Hey Adam, the Capitals seem to have problems all through the lineup. The offense, defense and goaltending just don't seem to be clicking. Of all these problems I feel like the goaltending is the easiest fix. Why haven't the Caps called up Braden Holtby from the Hershey Bears? He is playing well in the AHL this year and it would put pressure on both Vokoun and Neuvirth.
Ben Gorbaty, Baltimore
For as underwhelming as Tomas Vokoun has been – definitely a contender to be on my Top 10 list of the NHL’s biggest underachievers this year – it doesn’t make a lot of sense to me to inject Holtby into Washington’s unsettled situation.
Sure, you can look at his brief NHL stint last season (10-2-2, 1.79 goals-against average, .934 save percentage) and say he wouldn’t be out of his element. However, that was on a Caps team that wasn’t neck-deep in the turmoil they’re still trying to work their way out of now. Remember, Neuvirth looked good (27-12-4) last season as well, but he’s struggling like just almost everyone on the team.
Bringing Holtby in would also shift the focus directly on the 22-year-old and could potentially damage his confidence if he isn’t able to help the Caps turn things around. Better to let the entire roster pull itself out of this slump than pin your hopes on a barely-experienced player.
Adam, do you think the Flyers can keep up their great form without Chris Pronger?
Ian Maclean, Port Hope, Ont.
I do. While the loss of Pronger for the season is a serious blow to the Flyers’ chances at a deep playoff run, the franchise still has a very good defense corps without him. Comprised of Kimmo Timonen, Braydon Coburn, Matt Carle and Andrej Meszaros, their current top four blueliners would gladly be taken by many of the league’s GMs.
Like all NHL teams, the Flyers have to deal with the issue of injuries to key players at some point during the season. That’s why depth is so crucial – and because the Flyers have some of the best depth at all positions, they’re set up to deal with a veteran absence or two as well as any franchise.

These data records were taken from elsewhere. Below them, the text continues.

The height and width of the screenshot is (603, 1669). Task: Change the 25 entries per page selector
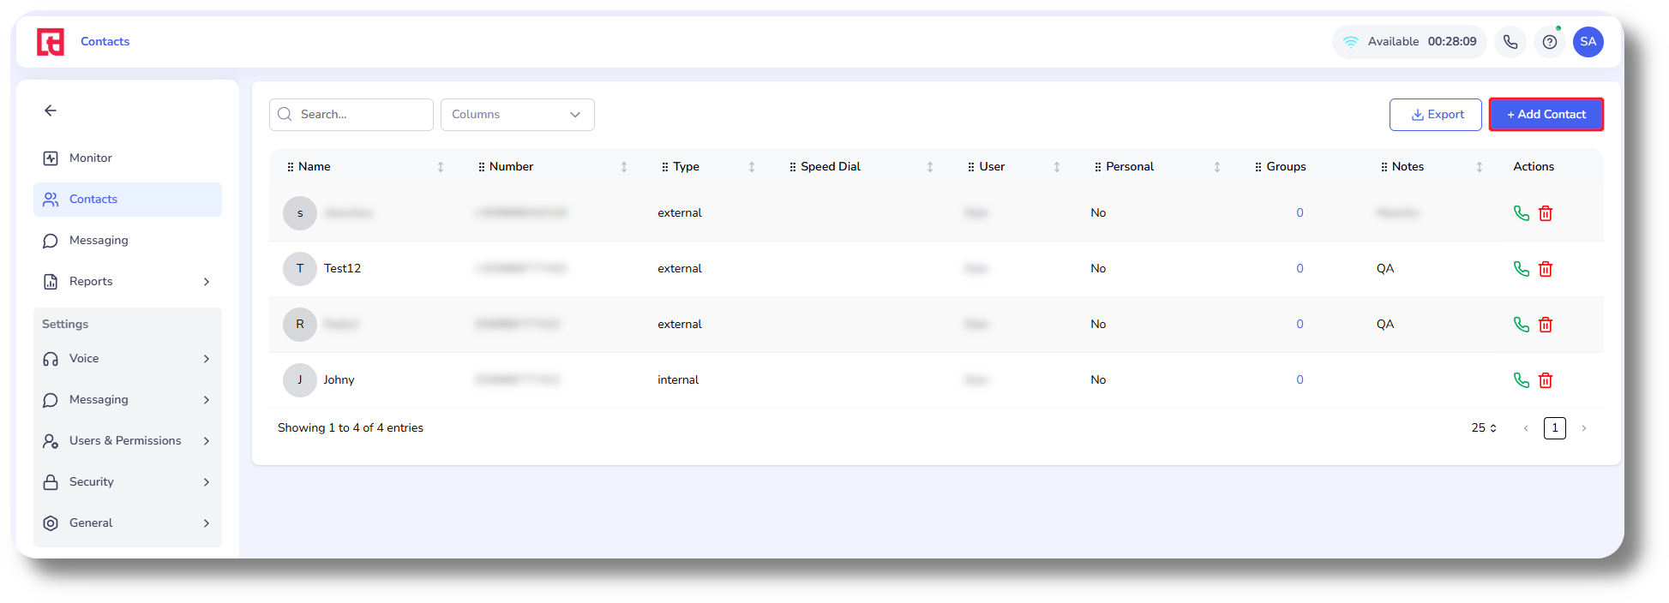pos(1484,428)
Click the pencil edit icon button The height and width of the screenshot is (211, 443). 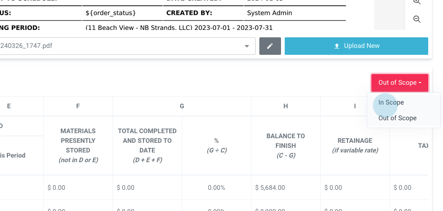(270, 46)
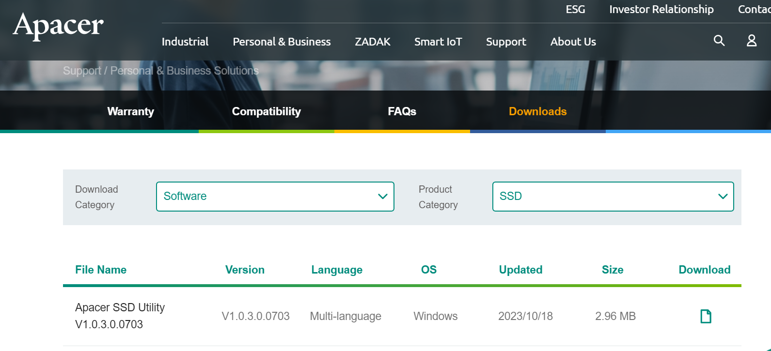This screenshot has width=771, height=351.
Task: Switch to the Compatibility tab
Action: [266, 111]
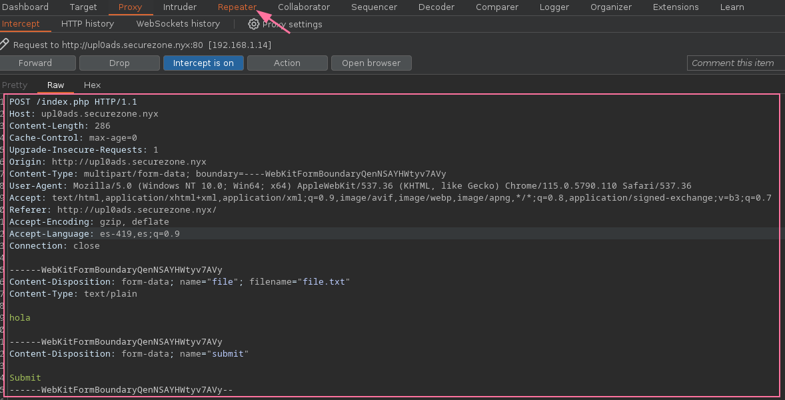Screen dimensions: 785x400
Task: Open the Action dropdown menu
Action: click(287, 63)
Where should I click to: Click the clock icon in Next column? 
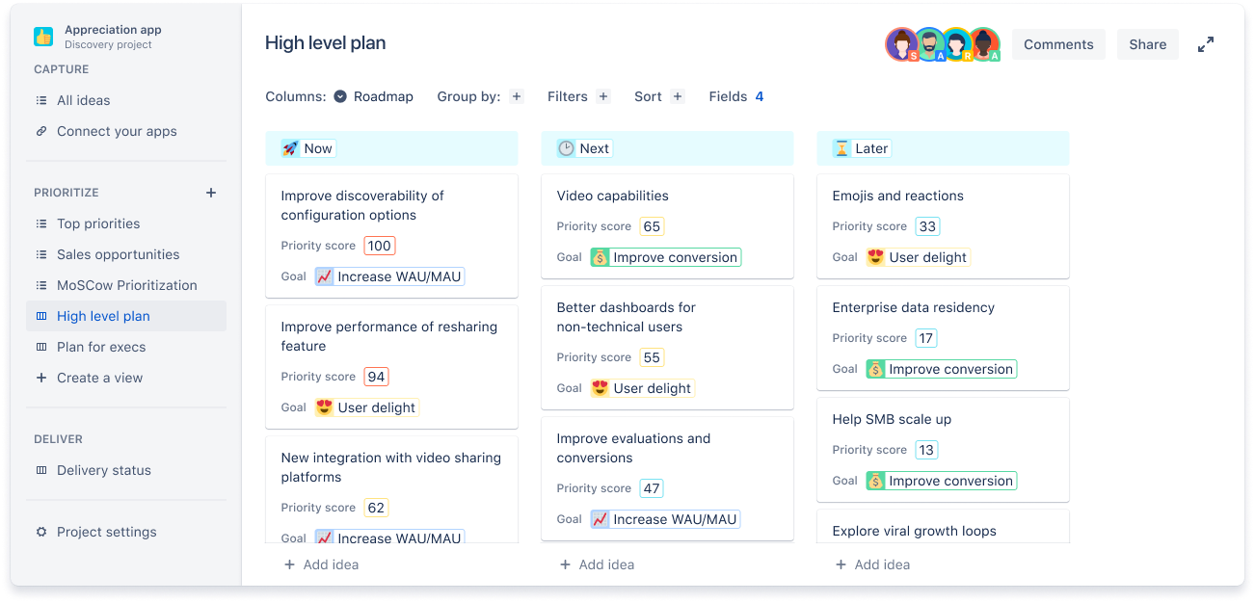tap(566, 148)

Hey Adam, with as much emphasis that the NHL has on the Winter Classic in the U.S., you would think that they would have the Heritage Classic each year as well. I look forward to the Winter Classic each year but would be just as pumped to watch an outdoor game in Canada between two Canadian teams. Do you see them trying to set something up each year in the future? Maybe tie it in with (fill in your Canadian holiday) Day?
Josh Wray, Indianapolis
I also enjoy the outdoor games – maybe more for the spectacle of it than the actual games themselves, which can be choppy and sloppy at the best of times – and would be happy to see Canada get one each and every year.
That said, I don’t disagree with the NHL’s policy of being selective with them. The more these particular events are staged, the greater the likelihood of having a total and complete weather-related washout. We nearly saw that become a reality in Pittsburgh last January, when the game had to be moved from Jan. 1 to the following day. So I’m good with a Canadian outdoor game every two or three years, just to be on the safe side.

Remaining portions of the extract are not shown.